|1st Sharpshooters South Carolina Volunteers|
1st Company Sharpshooters South Carolina Volunteers
Image by Wm. Dunniway & Co.
The sharpshooters of McGowan's Brigade of South Carolinians were initially formed as a provisional unit sometime in January of 1863, under the command of Captain William T. Haskell.
Young, active men, with proven marksmanship, intelligence, unfaltering courage and fidelity to the southern cause were hand picked from every company in the brigade and formed into three companies of approximately forty men each. These companies were designated, First Company, Second Company, and Third Company, which comprised the battalion of sharpshooters for McGowan's Brigade.
First Company, along with the other companies of the battalion, was originally designed to be used as pickets and skirmishers when it was determined that aimed fire from long range was extremely effective against Union pickets, officers, and artillerymen.
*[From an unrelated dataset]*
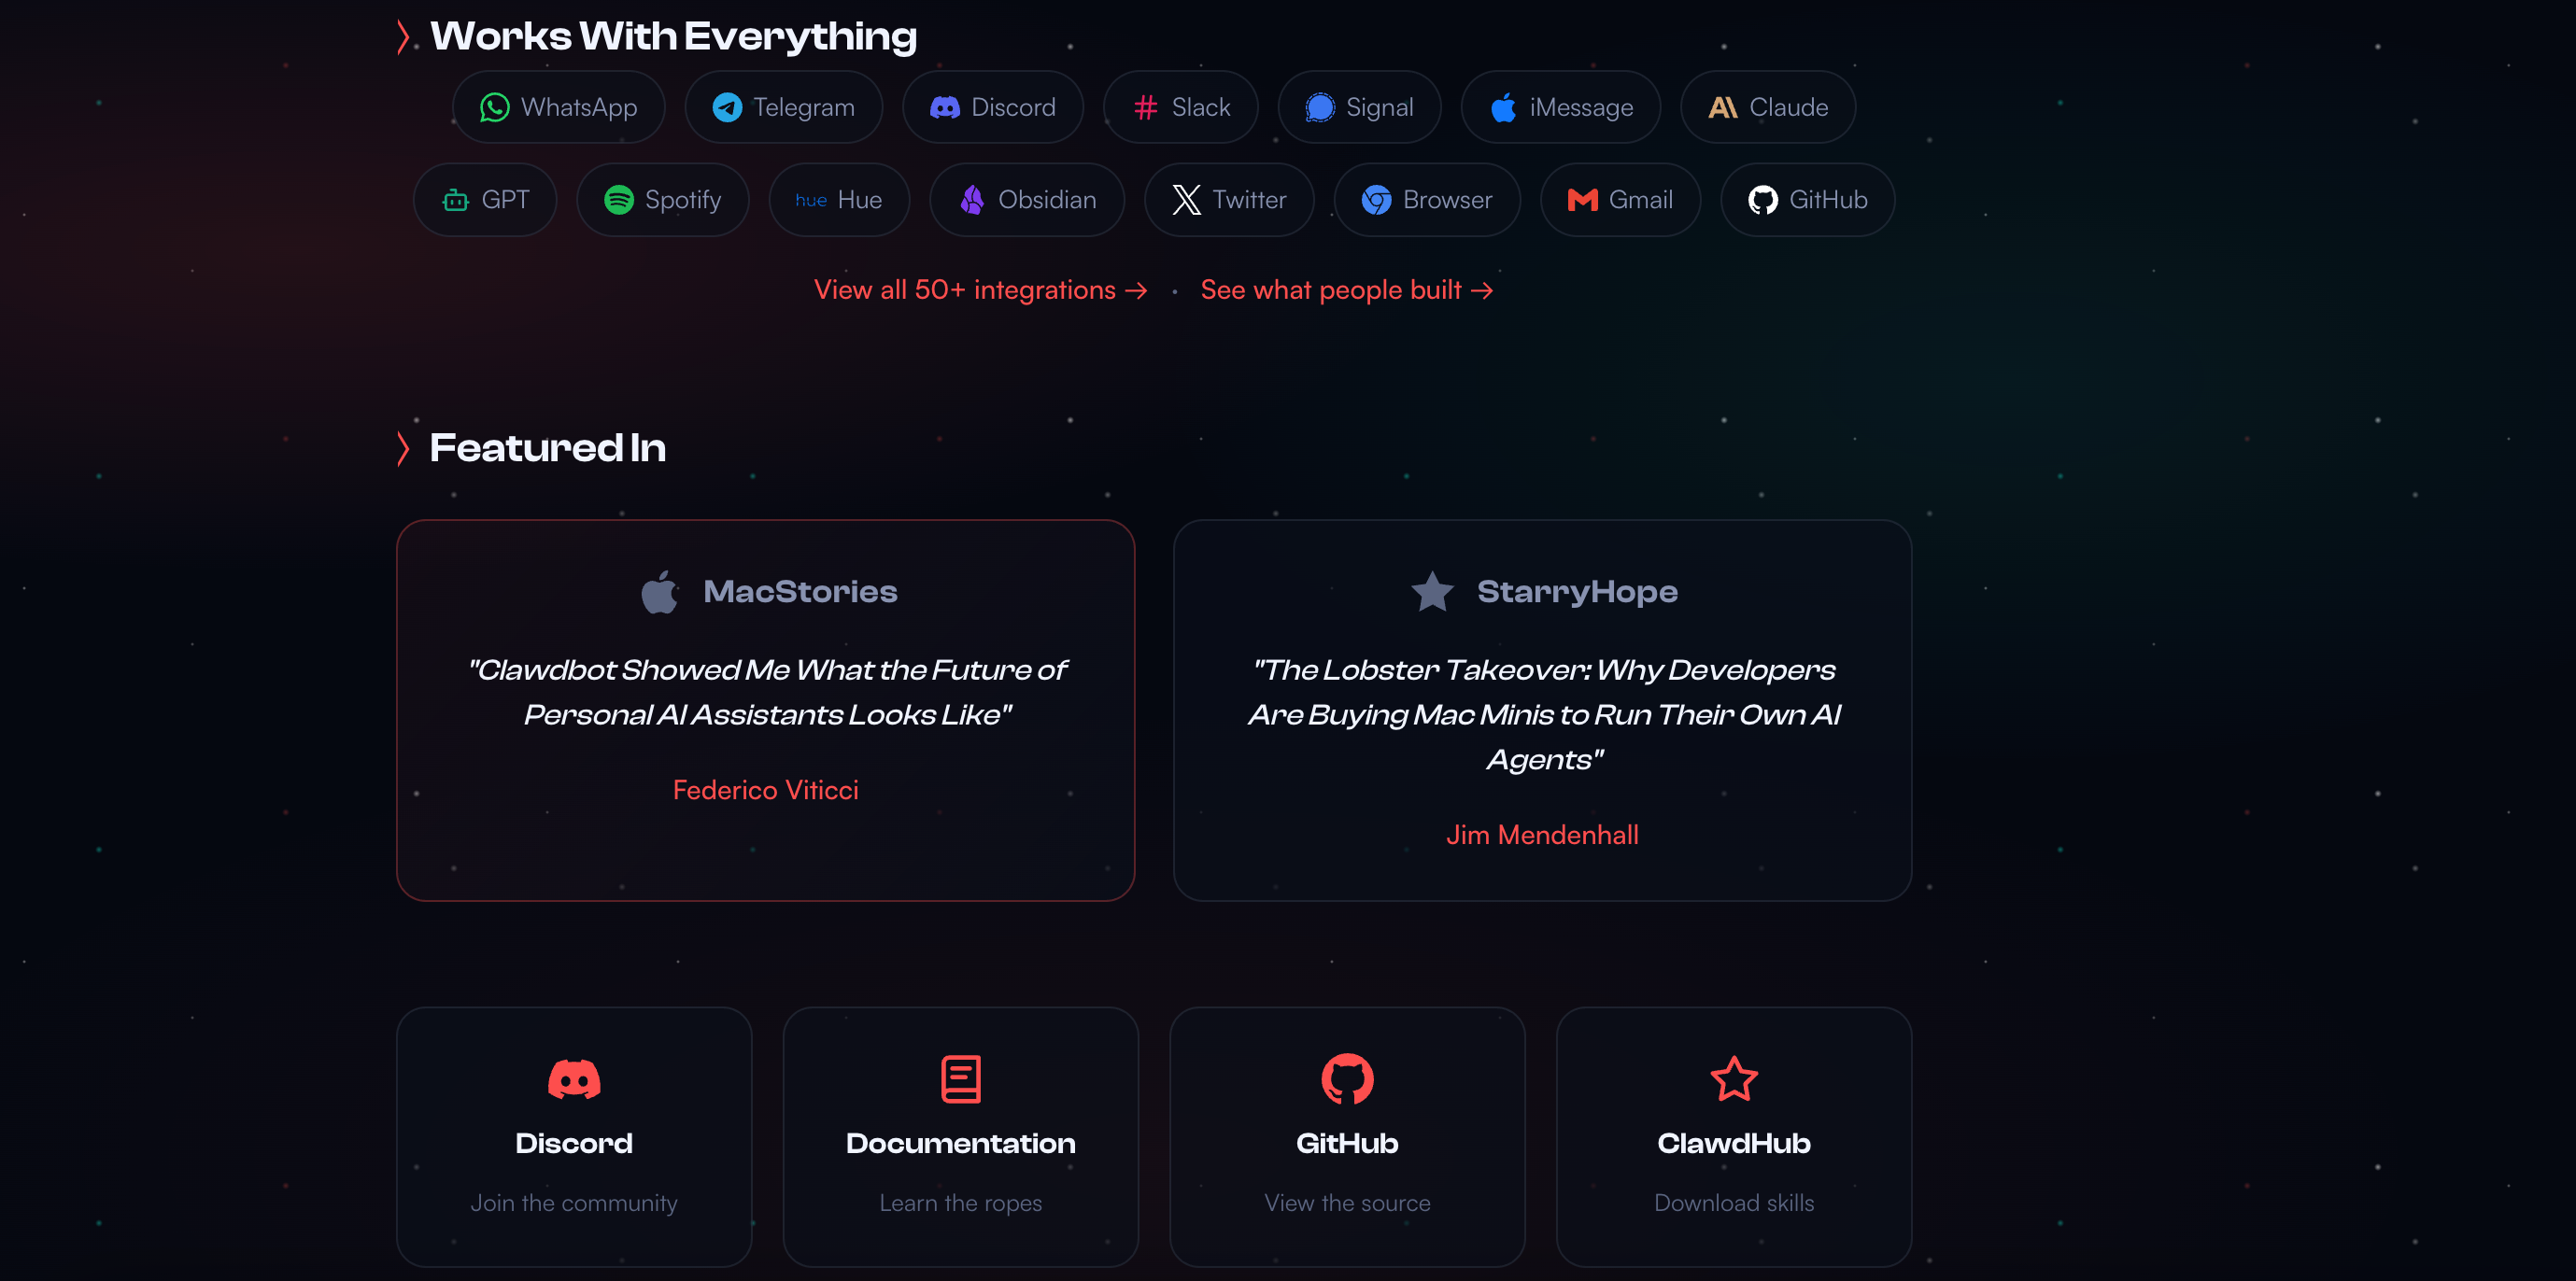Open the MacStories featured article quote
The height and width of the screenshot is (1281, 2576).
coord(766,692)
It was soon discovered that these volunteers could be utilized in other areas as well, such as scouts and spies, and using their stealth, were very successful in capturing prisoners for interrogation.
The sharpshooters were always deployed on the flank and in the front of the army when it was on the march to protect it from surprise. in a general engagement, being a highly mobile unit, the sharpshooters could move rapidly to where accurate, devastating rifle fire was needed, such as a breach in the battle line or to initiate or repulse a flanking movement.
First Company, either working independently, or with the sharpshooter battalion, participated in every major engagement fought by the Army of Northern Virginia from 1863 to 1865, including the tragedy of Gettysburg, where they covered the withdrawal of Lee's army back into Virginia. The success of the sharpshooters earned them the distinction of "Lee's Sharpshooters" and they were used extensively as the eyes and ears of the Army of Northern Virginia for the remainder of the war.
The sharpshooters were initially issued three banded Enfield rifles, imported from England. However, the Whitworth and Kerr rifles, also imported from England and prized for their long range and accuracy, were issued to the very best marksmen in each company, which was determined by competition. These men, working independently, would roam the battlefront looking for targets of opportunity.
Tactics developed by the sharpshooters during the Civil War are still being employed today in our modern army by snipers and Special Forces units.